Hands carefully line his face and House leans in to kiss him, gently and passionately, his lips moving slowly in a tantalizing rhythm against Wilson's, fingers carving trails through floppy brown hair…
"I remember my first kiss with Wilson," Amber muses from her corner.
And Wilson hasn't pushed him away yet, instead seizing his shirt and pulling him closer, tighter, shoving his tongue down House's throat in an attempt to reach his heart, succeeding with every passing second.
"It was like falling in love with a god…omnipotent and such…with eyes elsewhere. There was always an ulterior purpose in the agendas of gods. Your name was sprinkled all over his and he barely knew it, House."

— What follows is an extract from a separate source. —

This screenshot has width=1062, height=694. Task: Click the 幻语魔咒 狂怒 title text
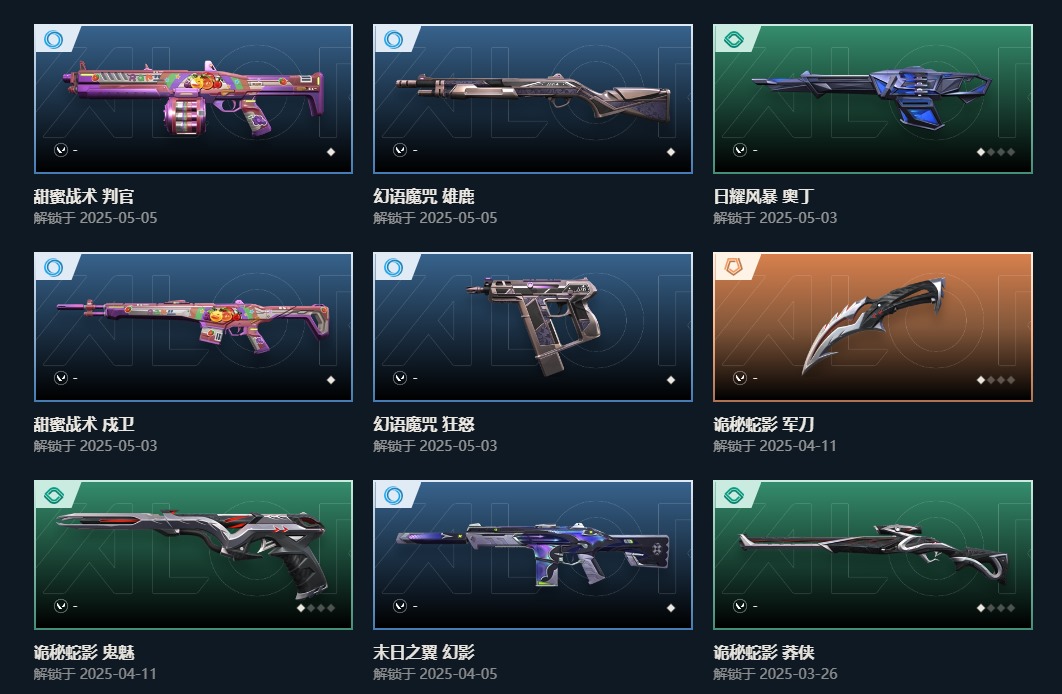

Within the shortest imaginable speck of time, House has fallen onto Wilson, bouncing slightly on the mattress in the clumsiness of it all, and their hands are clawing desperately to each other's cores, shredding any bit of clothing that gets in their way. No time for words—they've had ten years of words, but in this explosion, the fog will blow away and their meanings will be all that's left, all that matters.
"I suppose you could say I was jealous…big surprise there."
Skin against skin, pure nothingness dividing them at last, moving as one, with guttural "I love yous" in a language only they could comprehend being thrown into their open mouths, smiles pressed into their cheeks whenever the chance arises—this is what's been lurking around the edges of their conversation, this is what makes sense.
"I was so incredibly jealous. That first night of that 'joint custody' agreement…I seduced him. I didn't want him to go. It was my fault we were late. But…in the heat of it all, he moaned something…odd. Different from the norm. And it sounded more like your name than mine."
Ecstasy. Fireworks flashing in bright colors of redemption.
"That's when I knew it was all over. But I wouldn't let go…refused…prolonging the inevitable."
Wilson lays his head on House's heaving chest, almost nuzzling into the arm around his shoulders. And then Amber laughs again, only the slightest titter.
"A-Amber?" His eyes cast a wary glance to her corner. "…wasn't there two seconds ago."
House wants to say: Yes she was.
House wants to say: You can see her too?
But he refrains, oblivious, overjoyed, and frightened all at the same time and it's twisting his heart in a knot.
Cue return of her impish smirk; her figure begins to wisp away in a burst of cold wind, but her voice remains as strong as ever. "Not everything is a hallucination, boys."